=== TASK TO CARRY OUT ===
Wherever a line below holds the word "this", copy that line.
*** Block opens ***
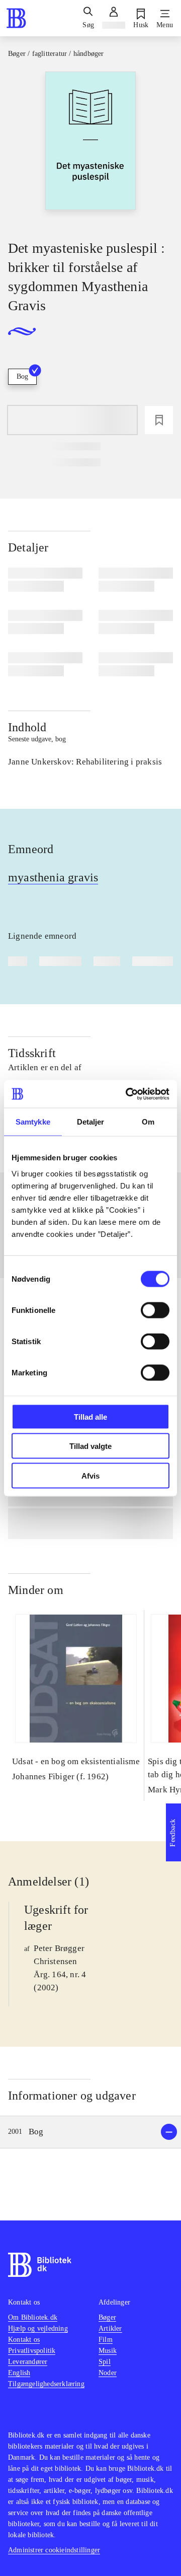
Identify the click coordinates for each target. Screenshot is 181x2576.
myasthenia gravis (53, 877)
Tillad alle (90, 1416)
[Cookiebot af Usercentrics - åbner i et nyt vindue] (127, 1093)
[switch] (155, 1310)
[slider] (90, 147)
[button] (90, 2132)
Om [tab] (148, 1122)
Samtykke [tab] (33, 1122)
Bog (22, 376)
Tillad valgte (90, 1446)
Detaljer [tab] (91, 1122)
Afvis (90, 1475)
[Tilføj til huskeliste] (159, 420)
*** Block closes ***
*** Block opens ***
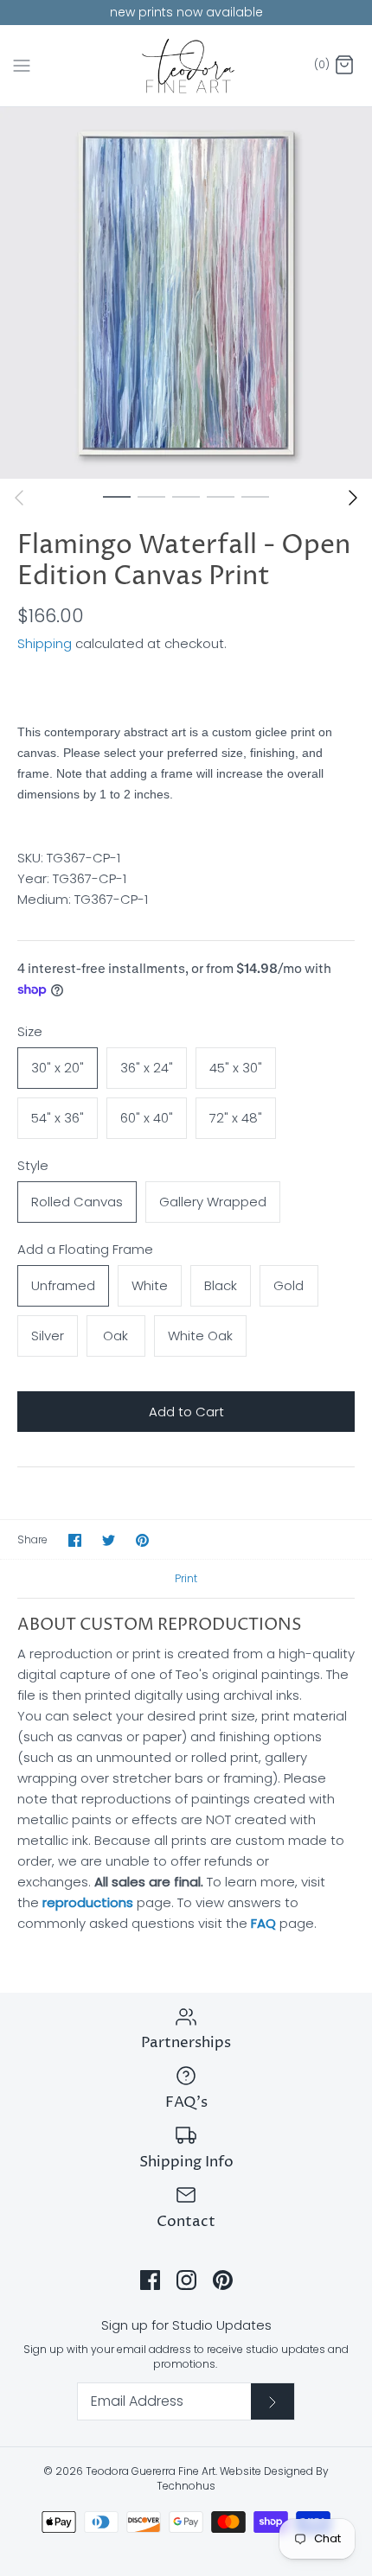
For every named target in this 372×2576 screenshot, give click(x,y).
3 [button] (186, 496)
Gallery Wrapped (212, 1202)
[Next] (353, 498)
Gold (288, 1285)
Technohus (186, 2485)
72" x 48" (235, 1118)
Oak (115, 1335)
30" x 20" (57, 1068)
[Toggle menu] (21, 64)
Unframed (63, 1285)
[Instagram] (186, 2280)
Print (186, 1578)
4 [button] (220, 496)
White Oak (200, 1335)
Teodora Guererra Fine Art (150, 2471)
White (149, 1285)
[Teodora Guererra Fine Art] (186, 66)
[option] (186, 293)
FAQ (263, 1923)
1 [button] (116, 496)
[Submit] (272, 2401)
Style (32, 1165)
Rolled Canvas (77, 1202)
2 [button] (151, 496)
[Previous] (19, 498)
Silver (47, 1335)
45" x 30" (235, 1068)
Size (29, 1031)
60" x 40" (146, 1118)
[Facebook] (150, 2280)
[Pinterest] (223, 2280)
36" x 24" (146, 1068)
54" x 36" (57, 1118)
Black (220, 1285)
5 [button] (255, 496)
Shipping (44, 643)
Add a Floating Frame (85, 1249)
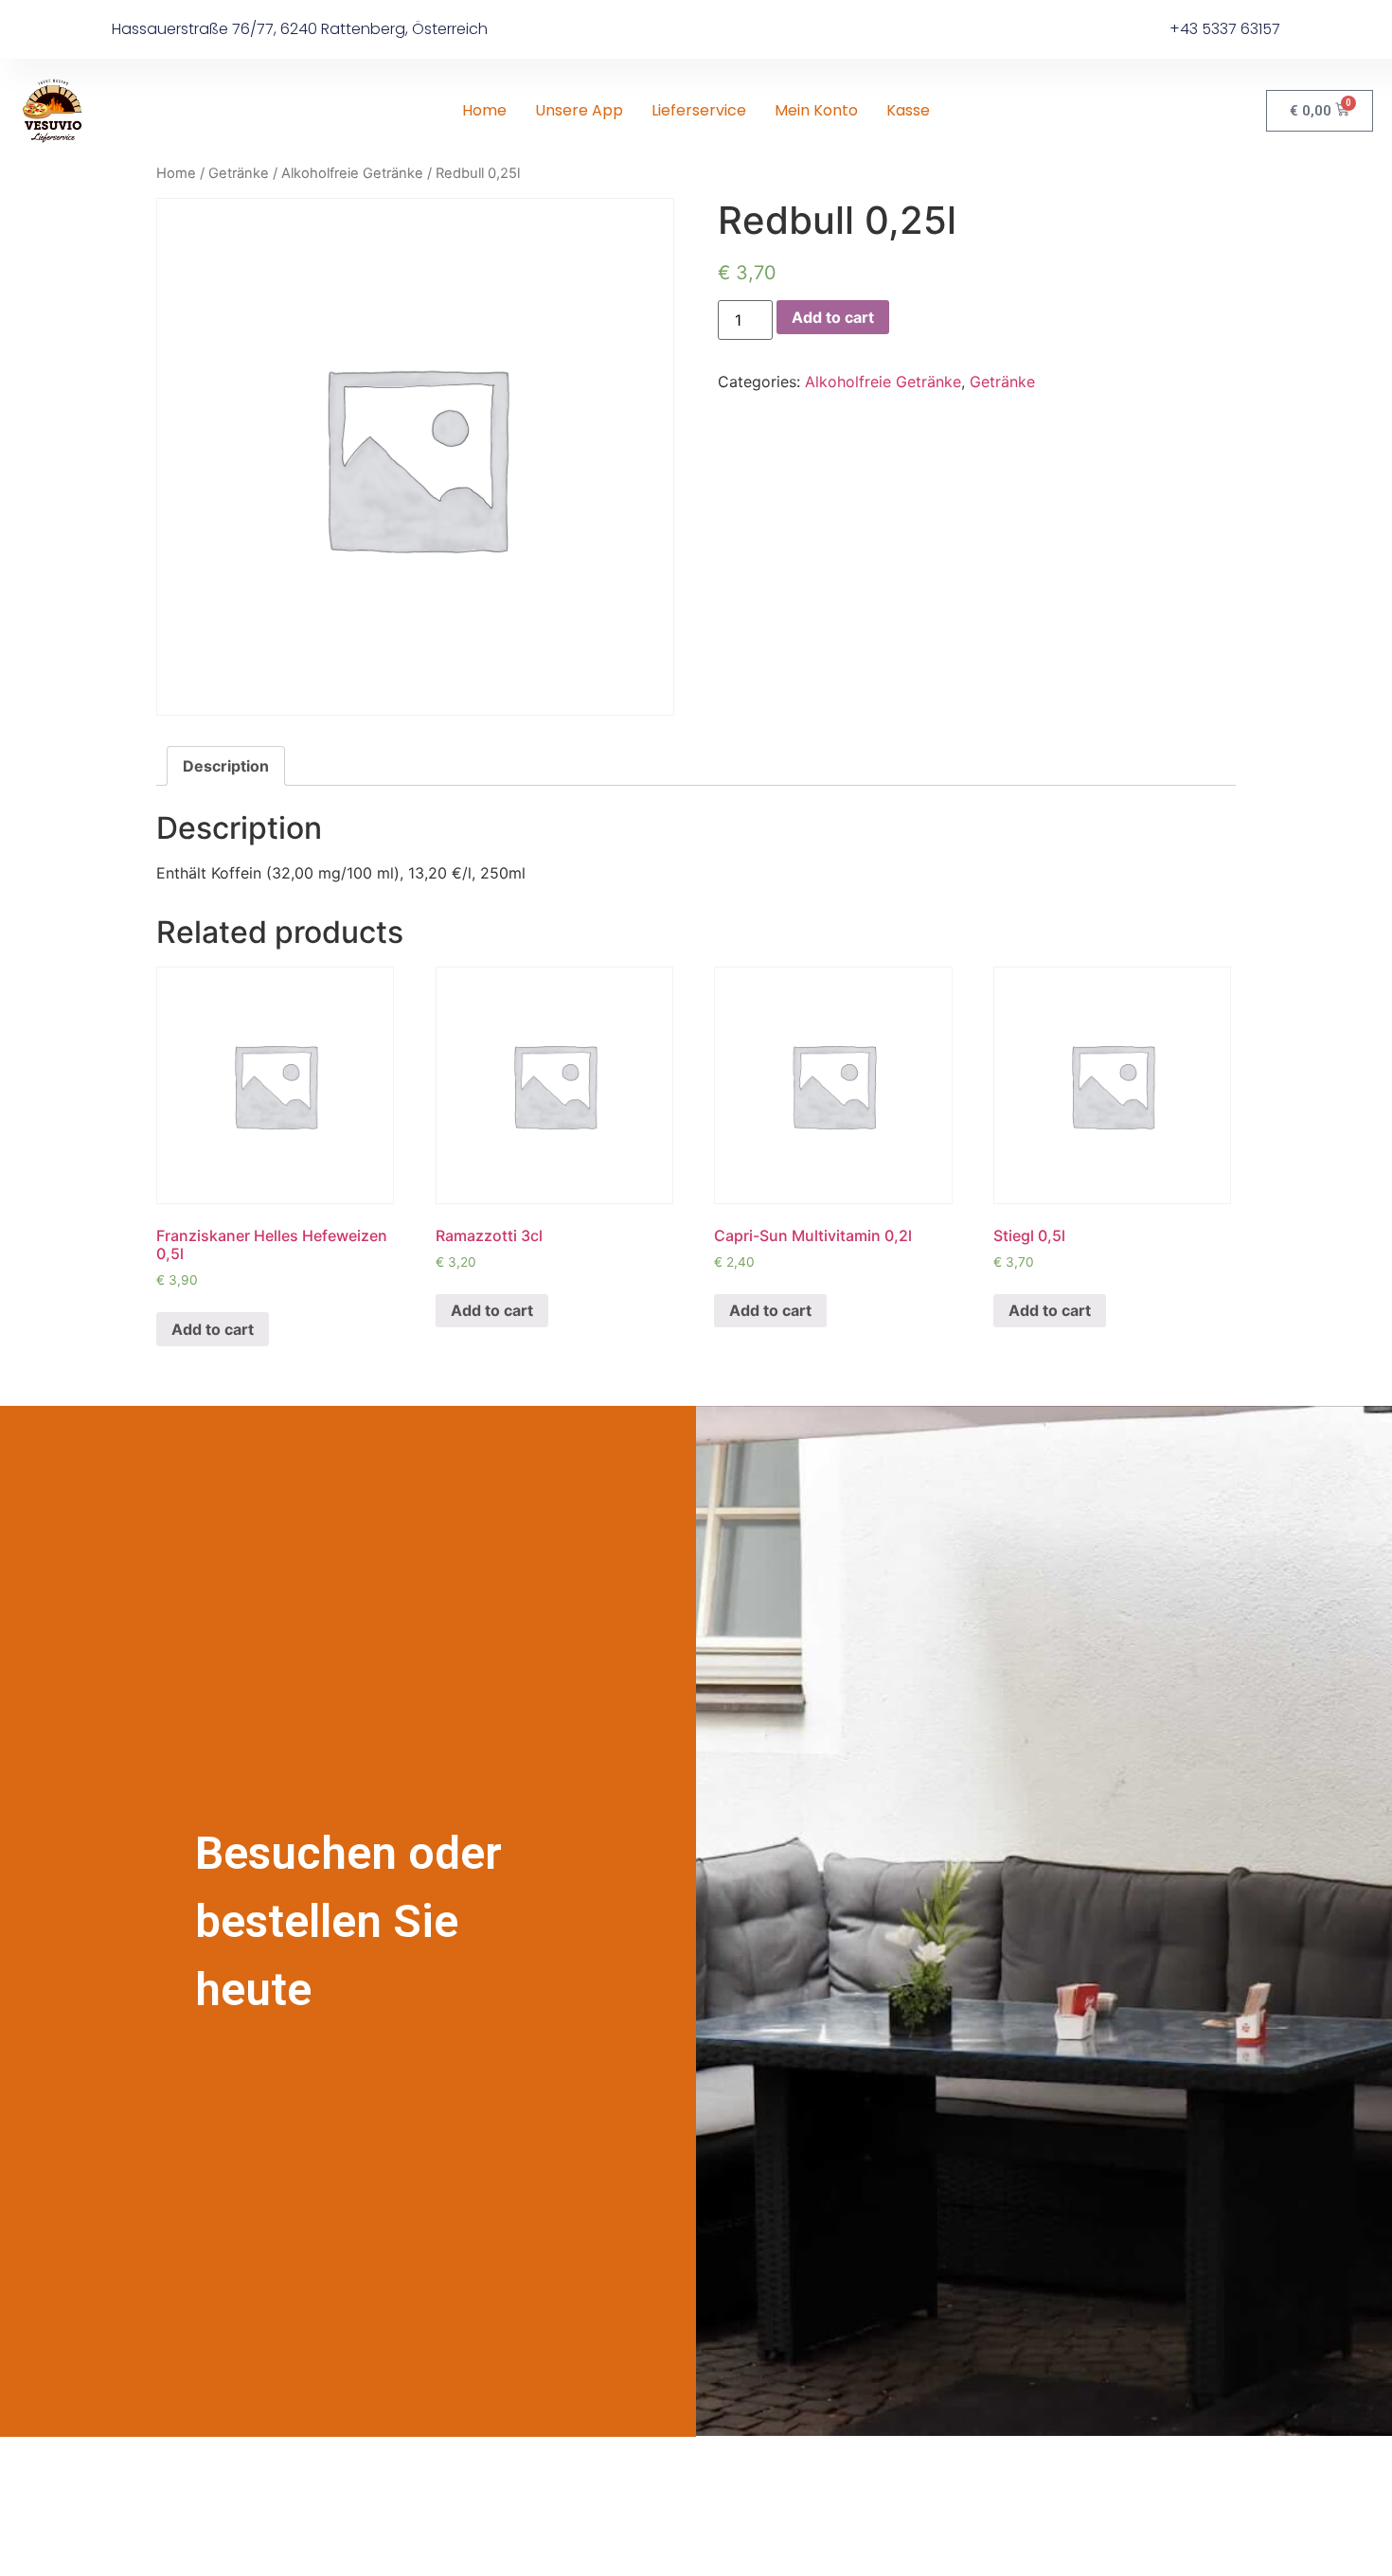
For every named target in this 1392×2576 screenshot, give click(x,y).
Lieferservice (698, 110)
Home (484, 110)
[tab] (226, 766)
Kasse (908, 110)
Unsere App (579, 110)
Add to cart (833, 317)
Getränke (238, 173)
*** Block closes ***
=== REPLY ===
For every named target in this 372×2576 screenshot, give click(x,y).
For every named target in this 1392×2576 screenshot, give click(x,y).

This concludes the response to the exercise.